## Instructions for the task
Find each line in the records that contains the string "navigation", and copy those lines out.

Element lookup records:
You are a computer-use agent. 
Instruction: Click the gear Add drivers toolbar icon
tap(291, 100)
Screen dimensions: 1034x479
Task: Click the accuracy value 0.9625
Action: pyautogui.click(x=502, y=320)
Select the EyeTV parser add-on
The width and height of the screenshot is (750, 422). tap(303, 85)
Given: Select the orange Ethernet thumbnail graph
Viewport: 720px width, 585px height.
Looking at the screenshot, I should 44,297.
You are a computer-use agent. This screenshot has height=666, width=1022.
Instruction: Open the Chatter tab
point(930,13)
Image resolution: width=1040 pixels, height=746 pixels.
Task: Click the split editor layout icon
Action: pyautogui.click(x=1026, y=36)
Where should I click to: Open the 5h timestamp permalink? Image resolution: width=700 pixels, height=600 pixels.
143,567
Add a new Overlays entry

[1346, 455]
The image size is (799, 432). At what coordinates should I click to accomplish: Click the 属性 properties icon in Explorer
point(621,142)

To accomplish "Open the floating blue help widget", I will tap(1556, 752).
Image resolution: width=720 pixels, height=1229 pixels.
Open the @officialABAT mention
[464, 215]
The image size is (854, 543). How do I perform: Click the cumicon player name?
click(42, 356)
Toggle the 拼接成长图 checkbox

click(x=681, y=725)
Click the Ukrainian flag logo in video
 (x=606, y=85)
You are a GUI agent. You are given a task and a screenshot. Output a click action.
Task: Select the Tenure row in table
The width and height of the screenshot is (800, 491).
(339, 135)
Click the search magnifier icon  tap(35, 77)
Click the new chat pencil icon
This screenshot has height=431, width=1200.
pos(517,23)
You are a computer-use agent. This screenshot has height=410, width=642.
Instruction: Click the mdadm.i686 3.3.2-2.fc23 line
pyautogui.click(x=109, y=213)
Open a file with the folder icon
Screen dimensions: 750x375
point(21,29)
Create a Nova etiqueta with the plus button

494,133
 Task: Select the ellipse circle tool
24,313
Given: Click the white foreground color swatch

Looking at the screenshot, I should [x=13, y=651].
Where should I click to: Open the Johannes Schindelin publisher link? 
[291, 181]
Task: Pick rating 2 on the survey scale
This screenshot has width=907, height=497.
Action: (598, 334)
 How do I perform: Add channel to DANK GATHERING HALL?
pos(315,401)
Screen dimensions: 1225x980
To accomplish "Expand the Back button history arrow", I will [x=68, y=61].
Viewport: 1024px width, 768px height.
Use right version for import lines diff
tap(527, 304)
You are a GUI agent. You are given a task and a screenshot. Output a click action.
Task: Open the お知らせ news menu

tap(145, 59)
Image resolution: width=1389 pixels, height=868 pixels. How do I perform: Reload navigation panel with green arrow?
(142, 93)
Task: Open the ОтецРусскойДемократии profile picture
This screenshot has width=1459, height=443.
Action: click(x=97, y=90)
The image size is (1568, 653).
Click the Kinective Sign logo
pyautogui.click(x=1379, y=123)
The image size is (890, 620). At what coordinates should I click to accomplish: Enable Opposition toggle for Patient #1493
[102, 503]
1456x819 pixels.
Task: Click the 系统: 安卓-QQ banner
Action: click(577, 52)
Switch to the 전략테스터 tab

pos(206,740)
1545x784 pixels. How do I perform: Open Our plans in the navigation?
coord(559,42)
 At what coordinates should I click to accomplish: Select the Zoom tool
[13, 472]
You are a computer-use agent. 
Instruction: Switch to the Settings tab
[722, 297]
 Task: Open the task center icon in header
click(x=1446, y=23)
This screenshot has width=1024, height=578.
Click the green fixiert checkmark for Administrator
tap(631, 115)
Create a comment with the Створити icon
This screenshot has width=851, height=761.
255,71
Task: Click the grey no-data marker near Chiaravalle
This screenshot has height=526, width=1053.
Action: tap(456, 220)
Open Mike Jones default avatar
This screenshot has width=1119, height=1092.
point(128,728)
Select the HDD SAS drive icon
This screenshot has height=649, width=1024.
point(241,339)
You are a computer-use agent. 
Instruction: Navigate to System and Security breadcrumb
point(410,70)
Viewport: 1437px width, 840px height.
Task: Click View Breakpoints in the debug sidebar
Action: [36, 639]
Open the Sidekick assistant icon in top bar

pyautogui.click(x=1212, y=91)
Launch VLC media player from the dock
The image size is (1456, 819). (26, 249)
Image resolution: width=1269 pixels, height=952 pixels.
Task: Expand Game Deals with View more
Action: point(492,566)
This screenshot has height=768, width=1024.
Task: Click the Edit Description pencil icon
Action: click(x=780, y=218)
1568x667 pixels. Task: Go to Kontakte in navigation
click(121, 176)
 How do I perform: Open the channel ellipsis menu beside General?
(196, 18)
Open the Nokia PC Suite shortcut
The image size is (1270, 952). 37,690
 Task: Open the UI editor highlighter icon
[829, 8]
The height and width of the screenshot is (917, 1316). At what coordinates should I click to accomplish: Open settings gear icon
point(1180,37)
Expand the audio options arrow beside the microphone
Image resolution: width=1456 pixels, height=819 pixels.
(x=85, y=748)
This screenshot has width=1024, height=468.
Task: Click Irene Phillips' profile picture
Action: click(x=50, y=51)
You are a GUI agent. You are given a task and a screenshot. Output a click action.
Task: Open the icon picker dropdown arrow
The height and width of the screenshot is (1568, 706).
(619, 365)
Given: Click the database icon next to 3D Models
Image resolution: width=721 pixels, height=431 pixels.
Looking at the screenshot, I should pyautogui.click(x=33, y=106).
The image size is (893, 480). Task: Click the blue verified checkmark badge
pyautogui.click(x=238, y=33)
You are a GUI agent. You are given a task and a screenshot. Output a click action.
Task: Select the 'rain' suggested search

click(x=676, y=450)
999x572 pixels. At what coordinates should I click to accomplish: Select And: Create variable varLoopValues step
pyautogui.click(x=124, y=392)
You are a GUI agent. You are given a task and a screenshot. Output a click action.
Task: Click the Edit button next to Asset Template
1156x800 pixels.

## Answer to the task
Image resolution: width=1389 pixels, height=868 pixels. How do I perform: Reload navigation panel with green arrow?
1545x784 pixels. How do I perform: Open Our plans in the navigation?
1568x667 pixels. Task: Go to Kontakte in navigation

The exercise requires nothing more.